EGO. "'What a great Poet, Sire; but what a bad gardener!'

KING. "'Ah, to whom do you tell that! Have not I tried to plant, sow, till, dig, with the GEORGICS in my hand? "But, Monsieur," said my man, "you are a fool (BETE), and your Book no less; it is not in that way one goes to work." Ah, MON DIEU, what a climate! Would you believe it, Heaven, or the Sun, refuse me everything? Look at my poor orange-trees, my olive-trees, lemon-trees: they are all starving.'

EGO. "'It would appear, then, nothing but laurels flourish with you, Sire.' (The King gave me a charming look; and to cover an inane observation by an absurd one, I added quickly:) 'Besides, Sire, there are too many GRENADIERS [means, in French, POMEGRANATES as well as GRENADIERS,--peg of one's little joke!] in this Country; they eat up everything!' The King burst out laughing; for it is only absurdities that cause laughter.

"One day I had turned a plate to see of what, porcelain it was. 'Where do you think it comes from?' asked the King.

EGO. "'I thought it was Saxon; but, instead of two swords [the Saxon mark], I see only one, which is well worth both of them.'

KING. "'It is a sceptre.'

EGO. "'I beg your Majesty's pardon; but it is so much like a sword, that one could easily mistake it for one.' And such was really the case.

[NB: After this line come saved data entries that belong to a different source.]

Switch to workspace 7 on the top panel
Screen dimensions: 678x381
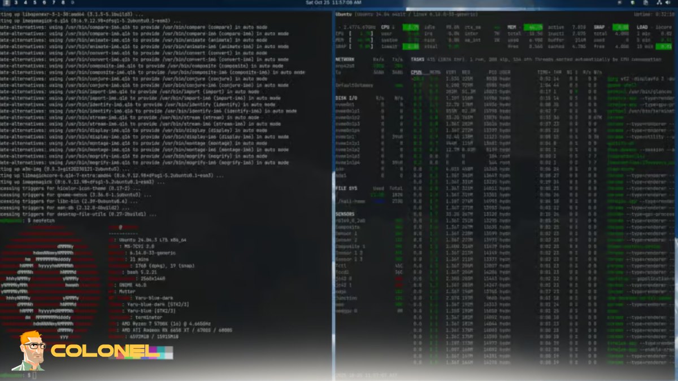tap(54, 2)

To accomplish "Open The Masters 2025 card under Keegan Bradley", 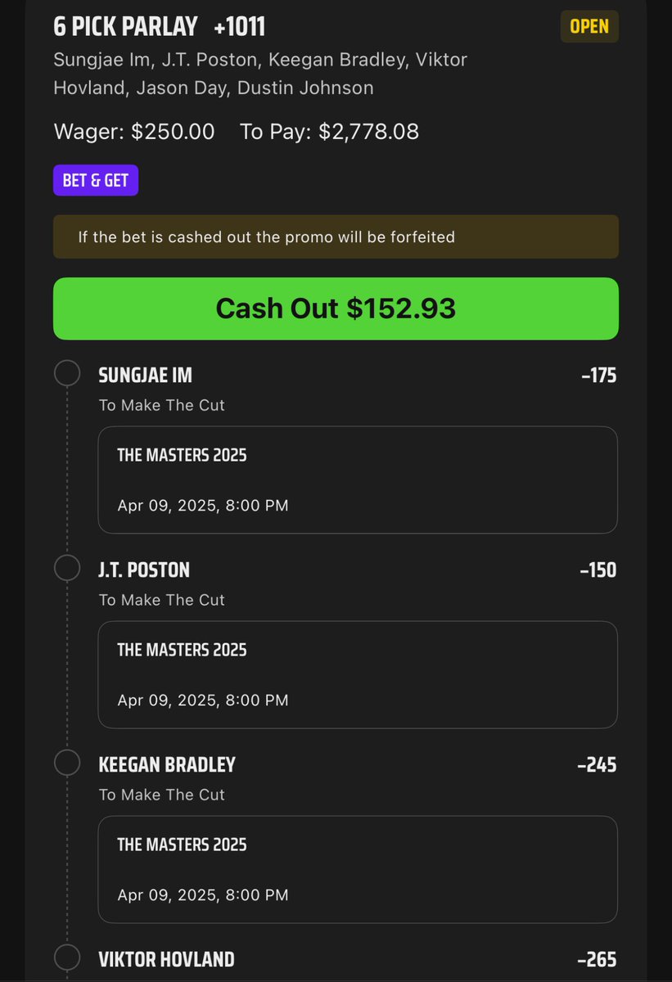I will tap(358, 870).
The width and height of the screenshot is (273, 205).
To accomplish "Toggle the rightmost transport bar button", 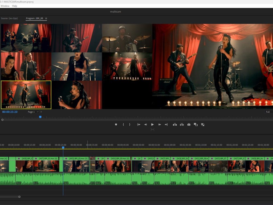I will click(203, 125).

This, it, is known, is the mark of the Berlin china. As the King sometimes PLAYED KING, and thought himself, sometimes, extremely magnificent while taking up a walking-stick or snuffbox with a few wretched little diamonds running after one another on it, I don't quite know whether he was infinitely pleased with my little allegory.

"One day, as I entered his room, he came towards me, saying, 'I tremble to announce bad news to you. I have just heard that Prince Karl of Lorraine is dying.' [Is already dead, "at Brussels, July 4th;" Duke of Sachsen-Teschen and Wife Christine succeeded him as Joint-Governors in those parts.] He looked at me to see the effect this would have; and observing some tears escaping from my eyes, he, by gentlest transitions, changed the conversation; talked of war, and of the Marechal de Lacy. He asked me news about Lacy; and said, 'That is a man of the greatest merit. In former time, Count Mercy among yourselves [killed, while commanding in chief, at the Battle of Parma in 1733], Puysegur among the French, had some notions of marches and encampments; one sees from Hyginus's Book [ancient Book] ON CASTRAMETATION, that the Greeks also were much occupied with the subject: but your Marechal surpasses the Ancients, the Moderns and all the most famous men who have meddled with it. Thus, whenever he was your Quartermaster-General, if you will permit me to make the remark to you, I did not gain the least advantage. Recollect the two Campaigns of 1758 and 1759; you succeeded in everything. I often said to myself, 'Shall I never get rid of that man, then?' You yourselves got me rid of him; and--[some liberal or even profuse eulogy of Lacy, who is De Ligne's friend; which we can omit].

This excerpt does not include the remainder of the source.